Sally Lynn Craig, 42, was fired by the DMV in June when federal officials charged her with two counts of identification fraud, said DMV spokeswoman Melanie Stokes. The department has been cracking down on fraud, and Craig’s handing out of licenses to two illegal immigrants was caught by an internal investigator, Stokes said.

Craig was hired by the DMV in 1999 and promoted to manager of the Leesburg office in November 2006. Once there, authorities say, she met Rodrigo Guevara, an area mechanic, who often stopped by the office in the morning with donuts and pastries for the employees. Sometimes, Guevara told investigators, he’d give DMV employees, including Craig, “breaks” on car repairs, court records said.

On Nov. 2, Guevara brought a friend — described only as “E.R.” in court documents — to the office. E.R. was an illegal immigrant and Guevara knew he couldn’t legally procure a driver’s license, court records said.

But he asked Craig if she would do him a favor, and she agreed and then cleared the paperwork over the protests of a teller. E.R. left the office with a license in hand.

Less than two weeks later, Guevara brought his brother to the office, once again seeking a driver’s license. The unnamed brother failed the written test and applied for a Virginia identification card instead. Craig once again overrode a teller’s protests and cleared the state ID without documents verifying the brother’s legal status in the United States.

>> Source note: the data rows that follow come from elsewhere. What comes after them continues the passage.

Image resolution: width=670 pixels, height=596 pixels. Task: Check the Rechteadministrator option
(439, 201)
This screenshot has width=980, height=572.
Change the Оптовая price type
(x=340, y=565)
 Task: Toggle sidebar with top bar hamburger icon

The brother was later able to use that identification to acquire a learner’s permit and then a driver’s license, court records said.

Guevara, who also was in the country illegally and acquired his Virginia driver’s license by listing the Social Security number of another person on his application, has already pleaded guilty. Craig is still awaiting a formal indictment.

In response to cases like these and the federal REAL ID Act, Virginia has plans to centralize its license printing and clearance in Danville by summer 2009, Stokes said. Once this is completed, residents will no longer be able to acquire a license the same day they apply and there “will be fewer chances for fraud,” she said.